OBJECTIVE
Copy the lines below verbatim, starting at the line that contains "This screenshot has width=881, height=623." and ending at the line that contains "Looking at the screenshot, I should click(x=452, y=20).".

------

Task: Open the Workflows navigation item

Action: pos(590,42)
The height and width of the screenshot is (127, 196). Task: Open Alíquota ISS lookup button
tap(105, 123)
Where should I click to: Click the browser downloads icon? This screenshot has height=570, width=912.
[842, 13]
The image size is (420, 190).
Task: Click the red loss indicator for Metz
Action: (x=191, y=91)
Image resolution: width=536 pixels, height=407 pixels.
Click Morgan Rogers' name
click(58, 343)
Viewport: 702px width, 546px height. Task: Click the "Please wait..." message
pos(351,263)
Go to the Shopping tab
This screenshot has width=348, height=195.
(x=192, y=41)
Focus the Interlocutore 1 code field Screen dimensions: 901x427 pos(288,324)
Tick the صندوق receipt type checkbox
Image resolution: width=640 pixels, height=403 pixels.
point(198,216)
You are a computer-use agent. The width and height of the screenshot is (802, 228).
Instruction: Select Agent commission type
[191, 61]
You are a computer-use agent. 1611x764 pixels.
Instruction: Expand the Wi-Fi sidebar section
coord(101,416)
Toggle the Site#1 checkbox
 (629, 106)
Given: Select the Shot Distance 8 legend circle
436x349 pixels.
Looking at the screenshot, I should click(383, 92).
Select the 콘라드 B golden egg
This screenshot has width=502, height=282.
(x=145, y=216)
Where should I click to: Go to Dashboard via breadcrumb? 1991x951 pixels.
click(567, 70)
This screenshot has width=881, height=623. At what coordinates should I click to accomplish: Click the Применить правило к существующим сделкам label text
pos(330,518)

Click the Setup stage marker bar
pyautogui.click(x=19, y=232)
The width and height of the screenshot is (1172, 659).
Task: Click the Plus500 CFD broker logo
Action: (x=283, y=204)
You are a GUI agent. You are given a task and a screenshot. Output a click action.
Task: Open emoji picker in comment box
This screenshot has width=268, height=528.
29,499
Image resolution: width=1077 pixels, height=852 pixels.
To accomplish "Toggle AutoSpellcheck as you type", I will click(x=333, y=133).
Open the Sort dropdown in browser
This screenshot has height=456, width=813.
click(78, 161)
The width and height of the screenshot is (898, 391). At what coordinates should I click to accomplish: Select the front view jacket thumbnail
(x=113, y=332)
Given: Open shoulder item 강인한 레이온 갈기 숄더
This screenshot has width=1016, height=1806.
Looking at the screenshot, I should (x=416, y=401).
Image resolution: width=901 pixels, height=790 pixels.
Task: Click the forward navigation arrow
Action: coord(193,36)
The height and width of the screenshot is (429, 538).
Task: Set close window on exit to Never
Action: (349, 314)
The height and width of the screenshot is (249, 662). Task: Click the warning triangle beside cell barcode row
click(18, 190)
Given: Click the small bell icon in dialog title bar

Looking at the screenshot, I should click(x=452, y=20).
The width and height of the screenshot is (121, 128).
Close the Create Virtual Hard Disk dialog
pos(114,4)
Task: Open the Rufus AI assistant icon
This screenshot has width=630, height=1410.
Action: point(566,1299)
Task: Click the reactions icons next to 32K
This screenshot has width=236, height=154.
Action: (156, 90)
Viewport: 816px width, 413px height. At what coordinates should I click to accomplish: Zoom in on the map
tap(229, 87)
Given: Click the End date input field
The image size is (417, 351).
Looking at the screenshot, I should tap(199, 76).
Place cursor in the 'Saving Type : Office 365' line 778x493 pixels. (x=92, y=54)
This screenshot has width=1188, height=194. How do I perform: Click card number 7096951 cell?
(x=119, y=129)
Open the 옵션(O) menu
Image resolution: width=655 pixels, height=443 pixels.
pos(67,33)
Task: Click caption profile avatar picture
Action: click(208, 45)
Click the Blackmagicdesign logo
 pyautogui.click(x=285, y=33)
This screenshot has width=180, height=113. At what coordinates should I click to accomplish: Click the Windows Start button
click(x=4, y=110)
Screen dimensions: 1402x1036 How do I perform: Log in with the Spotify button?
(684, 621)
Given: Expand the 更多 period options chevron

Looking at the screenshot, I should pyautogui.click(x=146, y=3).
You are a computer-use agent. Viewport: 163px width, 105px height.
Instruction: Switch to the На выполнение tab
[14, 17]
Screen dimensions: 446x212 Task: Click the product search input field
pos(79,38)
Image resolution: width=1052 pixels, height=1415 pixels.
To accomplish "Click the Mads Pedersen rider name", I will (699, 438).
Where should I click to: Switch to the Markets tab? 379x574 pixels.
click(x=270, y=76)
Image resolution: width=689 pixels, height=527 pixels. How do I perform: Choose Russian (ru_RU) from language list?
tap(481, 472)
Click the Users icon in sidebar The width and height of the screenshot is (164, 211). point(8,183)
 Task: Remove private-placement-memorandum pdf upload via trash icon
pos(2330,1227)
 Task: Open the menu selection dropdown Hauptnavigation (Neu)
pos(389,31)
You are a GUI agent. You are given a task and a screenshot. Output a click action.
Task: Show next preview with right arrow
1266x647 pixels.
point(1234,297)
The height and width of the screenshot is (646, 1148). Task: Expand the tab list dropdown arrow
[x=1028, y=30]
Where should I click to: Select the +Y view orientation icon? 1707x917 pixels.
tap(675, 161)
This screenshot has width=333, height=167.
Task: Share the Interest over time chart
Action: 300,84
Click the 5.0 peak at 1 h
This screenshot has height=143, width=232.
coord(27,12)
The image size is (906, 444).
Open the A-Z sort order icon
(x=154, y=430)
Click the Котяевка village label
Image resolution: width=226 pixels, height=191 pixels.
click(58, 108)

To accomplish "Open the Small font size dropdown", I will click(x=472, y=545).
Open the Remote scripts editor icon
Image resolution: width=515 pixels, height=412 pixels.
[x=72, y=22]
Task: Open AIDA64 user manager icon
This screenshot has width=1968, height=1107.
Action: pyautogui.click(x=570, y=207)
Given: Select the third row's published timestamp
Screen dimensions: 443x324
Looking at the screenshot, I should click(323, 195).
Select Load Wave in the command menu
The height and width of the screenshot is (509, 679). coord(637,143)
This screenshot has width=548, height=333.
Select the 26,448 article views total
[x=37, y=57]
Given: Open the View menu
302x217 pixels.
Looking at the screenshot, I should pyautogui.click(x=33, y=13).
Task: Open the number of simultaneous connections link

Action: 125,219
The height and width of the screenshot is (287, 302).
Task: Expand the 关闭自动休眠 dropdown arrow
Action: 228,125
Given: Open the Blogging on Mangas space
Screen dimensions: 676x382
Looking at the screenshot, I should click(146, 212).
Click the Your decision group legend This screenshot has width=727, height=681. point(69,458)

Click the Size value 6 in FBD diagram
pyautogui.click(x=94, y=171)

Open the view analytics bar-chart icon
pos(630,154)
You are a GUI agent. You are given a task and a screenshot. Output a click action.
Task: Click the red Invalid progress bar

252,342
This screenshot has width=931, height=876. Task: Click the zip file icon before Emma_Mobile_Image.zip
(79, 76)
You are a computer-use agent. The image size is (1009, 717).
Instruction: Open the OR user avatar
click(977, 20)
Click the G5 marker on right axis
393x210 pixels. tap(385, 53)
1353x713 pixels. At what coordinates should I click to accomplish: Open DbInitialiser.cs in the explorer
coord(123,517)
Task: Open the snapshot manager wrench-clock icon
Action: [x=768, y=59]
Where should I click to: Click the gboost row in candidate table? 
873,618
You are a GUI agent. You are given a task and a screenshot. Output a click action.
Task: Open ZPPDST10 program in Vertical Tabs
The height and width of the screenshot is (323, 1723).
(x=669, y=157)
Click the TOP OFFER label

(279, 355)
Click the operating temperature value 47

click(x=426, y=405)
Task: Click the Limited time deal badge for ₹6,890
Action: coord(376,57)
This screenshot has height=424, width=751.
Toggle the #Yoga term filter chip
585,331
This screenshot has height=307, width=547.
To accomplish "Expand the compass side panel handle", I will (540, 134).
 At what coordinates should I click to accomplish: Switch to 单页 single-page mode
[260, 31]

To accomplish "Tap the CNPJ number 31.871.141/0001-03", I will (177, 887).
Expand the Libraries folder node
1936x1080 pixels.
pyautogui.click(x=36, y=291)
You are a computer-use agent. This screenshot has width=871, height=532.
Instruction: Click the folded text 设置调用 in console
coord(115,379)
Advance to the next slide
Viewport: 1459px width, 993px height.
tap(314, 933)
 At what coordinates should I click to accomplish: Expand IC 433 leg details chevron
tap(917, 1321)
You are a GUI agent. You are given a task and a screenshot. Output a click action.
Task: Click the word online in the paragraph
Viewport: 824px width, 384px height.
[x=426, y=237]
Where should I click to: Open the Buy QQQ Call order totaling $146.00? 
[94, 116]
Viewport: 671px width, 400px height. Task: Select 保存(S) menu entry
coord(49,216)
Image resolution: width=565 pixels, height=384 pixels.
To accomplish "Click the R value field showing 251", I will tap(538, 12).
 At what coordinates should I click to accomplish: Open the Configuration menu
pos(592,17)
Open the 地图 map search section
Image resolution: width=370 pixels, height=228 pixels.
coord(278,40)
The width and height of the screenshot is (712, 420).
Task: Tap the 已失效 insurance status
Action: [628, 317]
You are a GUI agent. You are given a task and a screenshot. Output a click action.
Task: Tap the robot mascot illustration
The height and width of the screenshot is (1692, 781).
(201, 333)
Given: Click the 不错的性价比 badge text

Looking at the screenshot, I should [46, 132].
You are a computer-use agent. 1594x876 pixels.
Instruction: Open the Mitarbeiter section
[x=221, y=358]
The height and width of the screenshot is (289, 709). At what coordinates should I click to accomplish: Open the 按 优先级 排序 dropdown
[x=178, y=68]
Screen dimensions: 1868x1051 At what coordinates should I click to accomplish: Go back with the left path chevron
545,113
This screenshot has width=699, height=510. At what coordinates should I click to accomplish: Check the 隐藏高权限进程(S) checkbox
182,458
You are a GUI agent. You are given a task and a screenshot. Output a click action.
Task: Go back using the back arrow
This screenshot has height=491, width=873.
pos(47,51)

------

RESULT OF THE TASK
This screenshot has width=881, height=623. At what coordinates should I click to accomplish: Click the Применить правило к существующим сделкам label text
pos(330,518)

Click the Setup stage marker bar
pyautogui.click(x=19, y=232)
The width and height of the screenshot is (1172, 659).
Task: Click the Plus500 CFD broker logo
Action: (x=283, y=204)
You are a GUI agent. You are given a task and a screenshot. Output a click action.
Task: Open emoji picker in comment box
This screenshot has width=268, height=528.
29,499
Image resolution: width=1077 pixels, height=852 pixels.
To accomplish "Toggle AutoSpellcheck as you type", I will click(x=333, y=133).
Open the Sort dropdown in browser
This screenshot has height=456, width=813.
click(78, 161)
The width and height of the screenshot is (898, 391). At what coordinates should I click to accomplish: Select the front view jacket thumbnail
(x=113, y=332)
Given: Open shoulder item 강인한 레이온 갈기 숄더
This screenshot has width=1016, height=1806.
Looking at the screenshot, I should (x=416, y=401).
Image resolution: width=901 pixels, height=790 pixels.
Task: Click the forward navigation arrow
Action: coord(193,36)
The height and width of the screenshot is (429, 538).
Task: Set close window on exit to Never
Action: (349, 314)
The height and width of the screenshot is (249, 662). Task: Click the warning triangle beside cell barcode row
click(18, 190)
Given: Click the small bell icon in dialog title bar

Looking at the screenshot, I should click(x=452, y=20).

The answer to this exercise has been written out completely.